Ants Self-Medicate by Ingesting Typically Toxic Foods
Although hydrogren peroxide is typically toxic for ants to ingest, it might just be the saving grace for those infected with a life-threatening fungal disease.
Ants, like many other insects that live in social colonies, are particularly at risk to parasite infections and fungal disease due to their low genetic diversity, high density, and the hot and humid conditions found in their nests.
“It is natural that [ants] have evolved amazing mechanisms to counteract microorganisms, and self-medication is one of those,” said David Baracchi of Queen Mary University of London. He believes that self-medication is likely widespread throughout the animal kingdom, New Scientist reports. “We just have to keep looking for this behavior.” Earlier this year, Baracchi and his colleagues showed that bumblebee may use the nicotine present in the nectar of some flowers to do something similar.
What is especially interesting is not only the fact that the ants studied know to ingest hydrogen peroxide, but that they will only consume the proper dosage. Nick Bos and his colleagues at the University of Helsinki, Finland fed diets one of two studies – either a simple honey-based solution, or the same solution spiked with hydrogen peroxide.

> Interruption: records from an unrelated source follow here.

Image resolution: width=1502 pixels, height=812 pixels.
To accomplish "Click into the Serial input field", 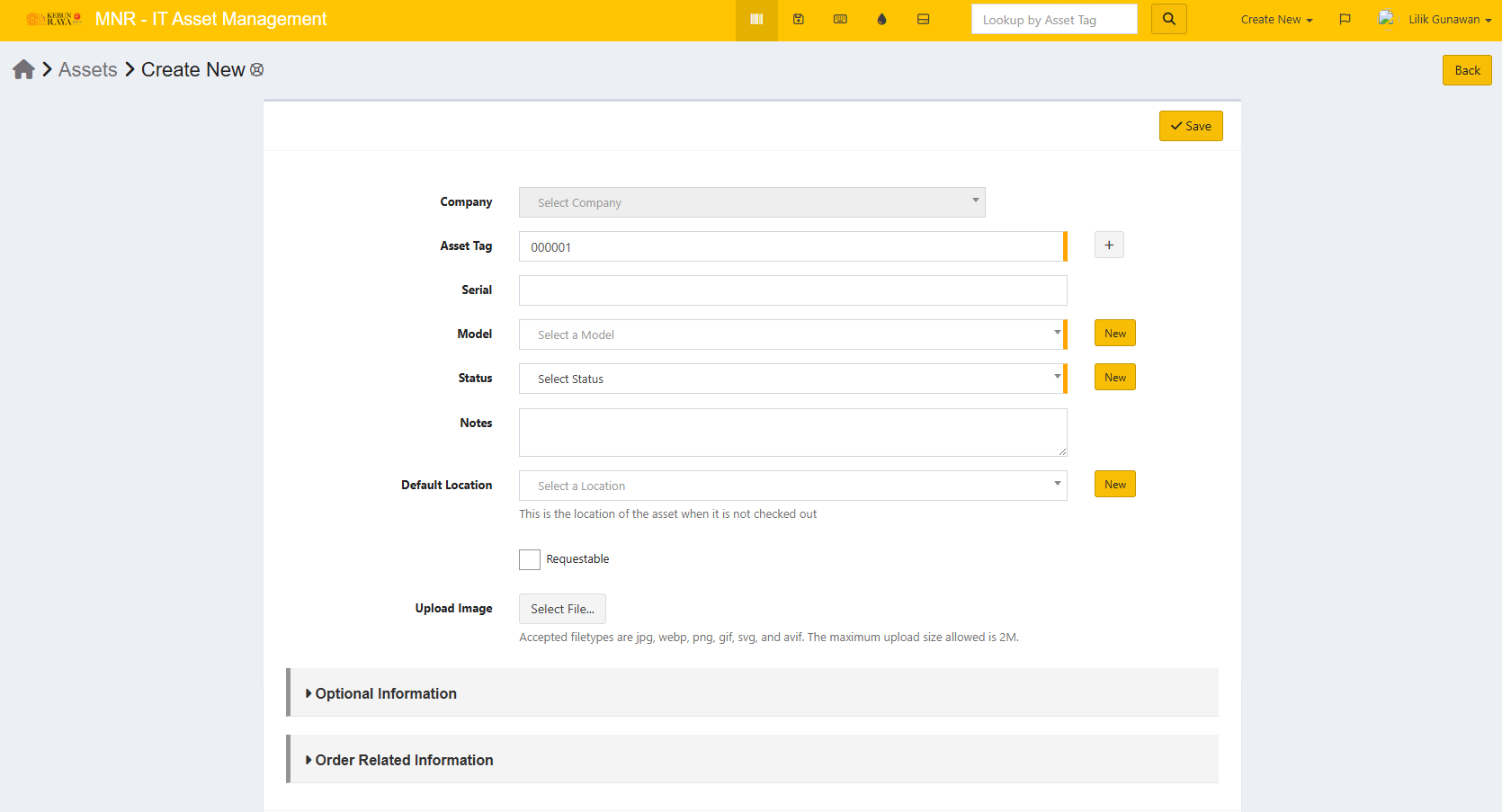I will click(x=791, y=290).
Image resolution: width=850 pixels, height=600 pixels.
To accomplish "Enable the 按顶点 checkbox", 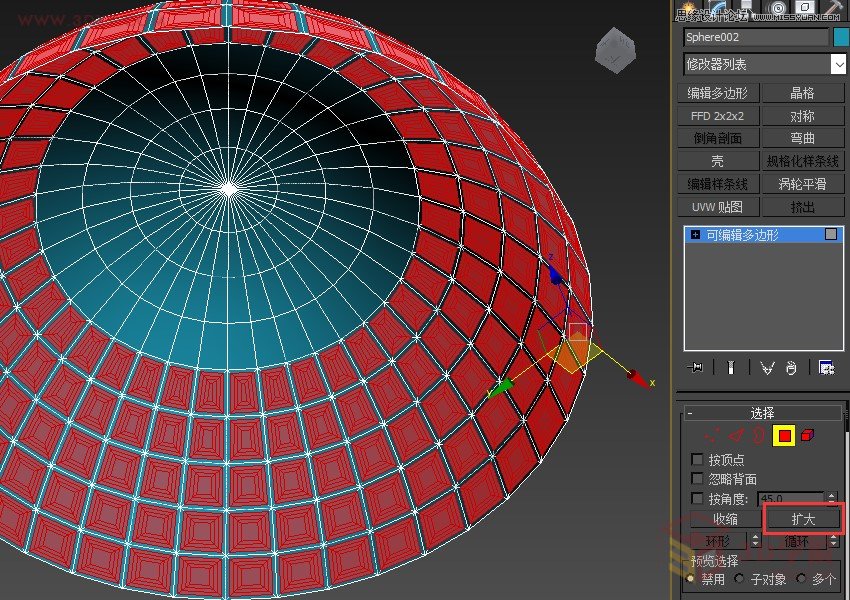I will [697, 461].
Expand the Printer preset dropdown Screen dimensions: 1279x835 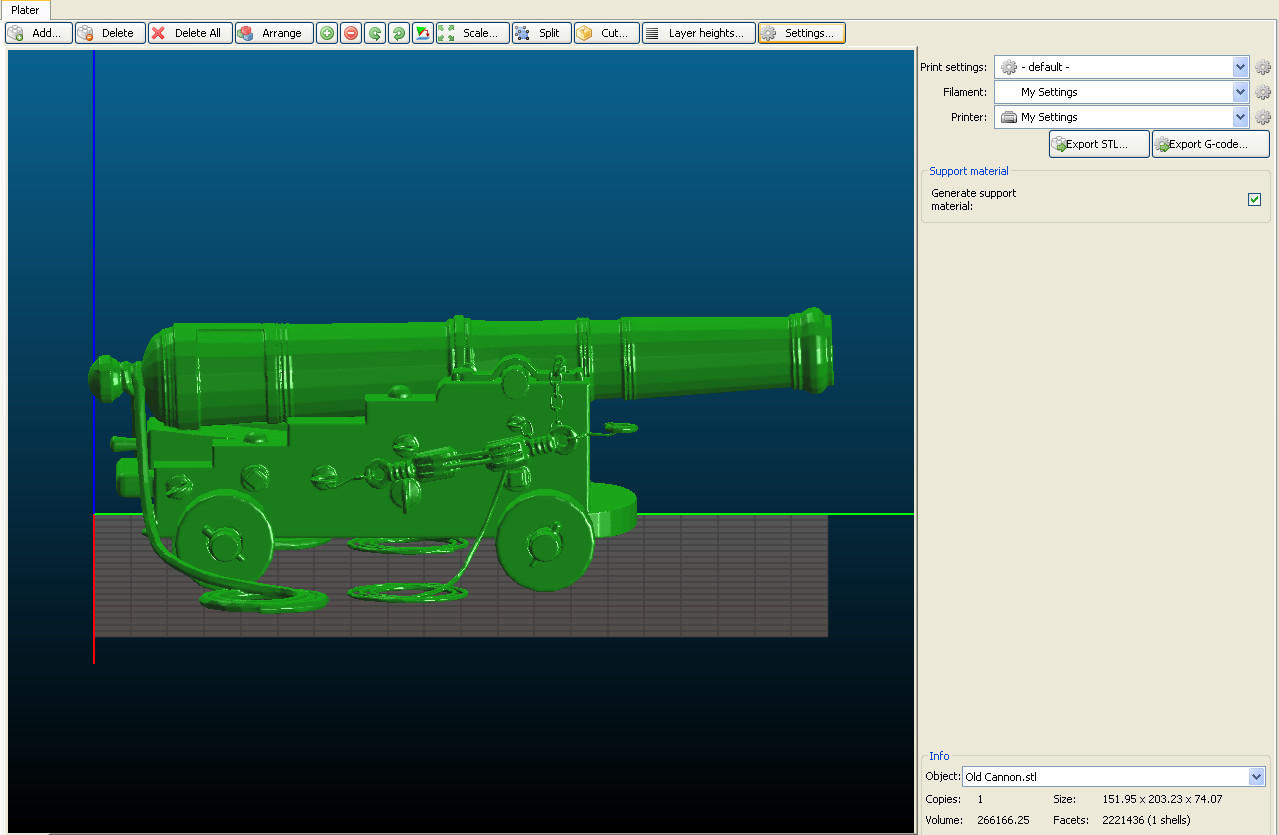[1241, 117]
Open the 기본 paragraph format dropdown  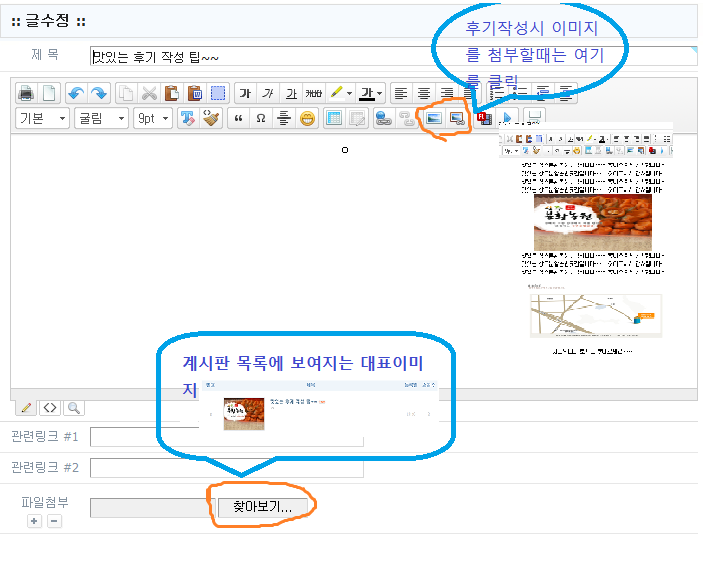pos(44,118)
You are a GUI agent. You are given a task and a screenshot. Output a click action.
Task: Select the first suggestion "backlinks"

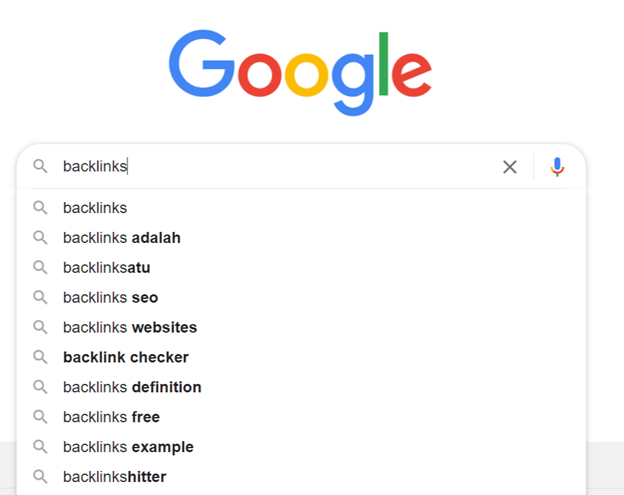coord(301,208)
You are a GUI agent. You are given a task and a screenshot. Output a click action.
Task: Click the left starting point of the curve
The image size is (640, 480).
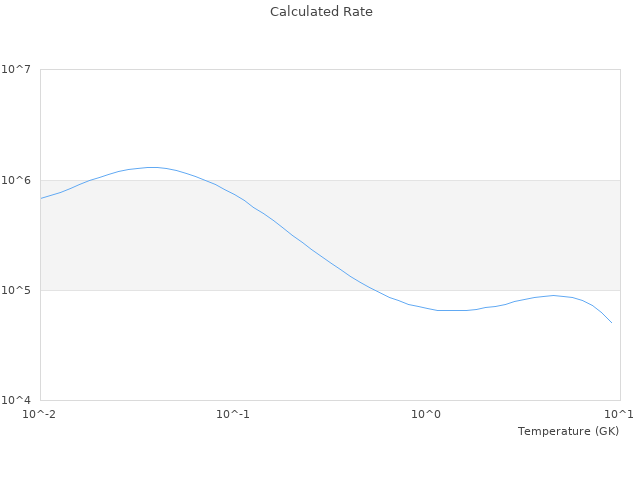point(41,198)
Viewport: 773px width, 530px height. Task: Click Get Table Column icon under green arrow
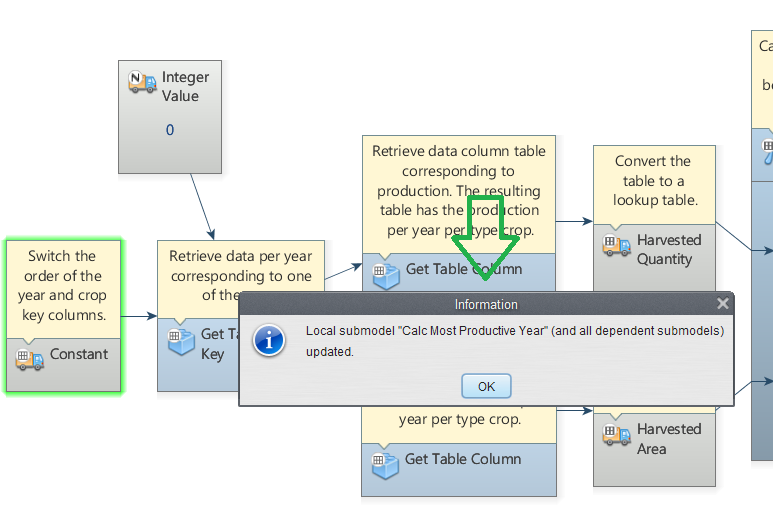tap(385, 272)
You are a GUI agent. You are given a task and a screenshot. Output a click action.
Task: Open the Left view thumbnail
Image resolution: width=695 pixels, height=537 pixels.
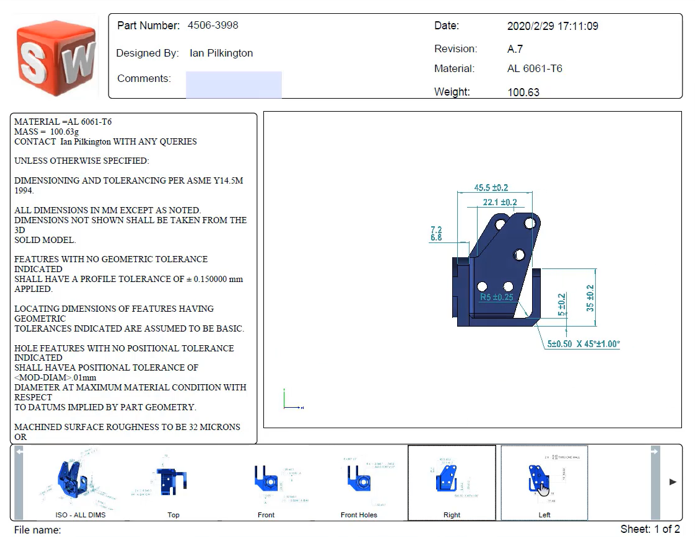coord(544,483)
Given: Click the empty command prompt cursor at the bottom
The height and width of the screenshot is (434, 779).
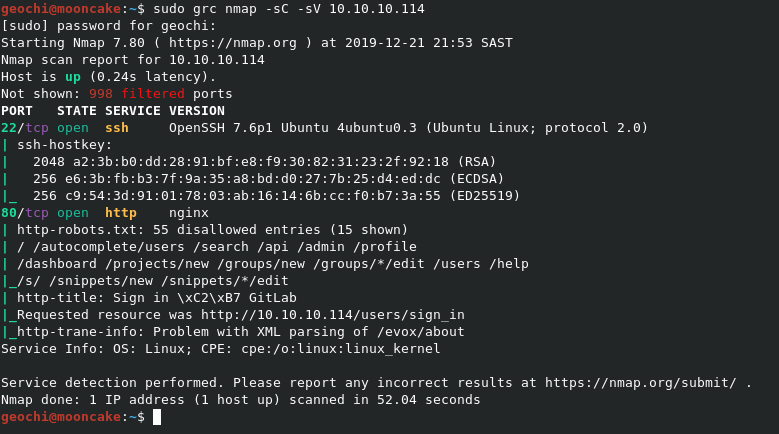Looking at the screenshot, I should tap(156, 417).
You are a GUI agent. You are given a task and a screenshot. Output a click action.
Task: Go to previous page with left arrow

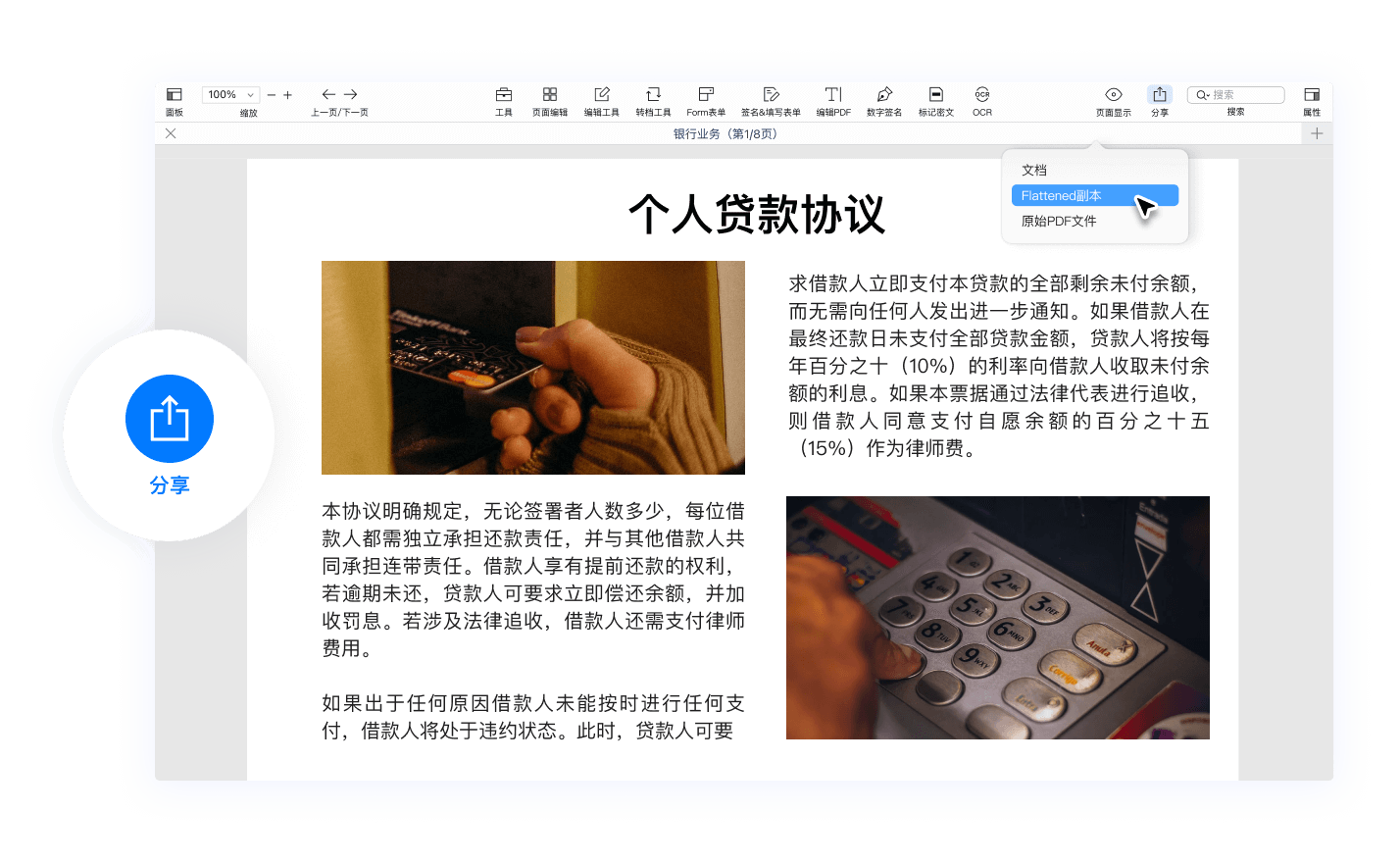point(328,95)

Ants that consumed the spiked diet had a mortality rate of around 20 percent, while those given the honey-only solution had a mortality rate of 5 percent.
When the ants were offered the option between the spiked and harmless solutions, healthy ants tended to avoid the spiked foods, while the infected ants ate the hydrogen peroxide solution. Not only that, when the toxic solution was weak, the infected ants consumed larger quanities and when the solution was stronger, limited their intake.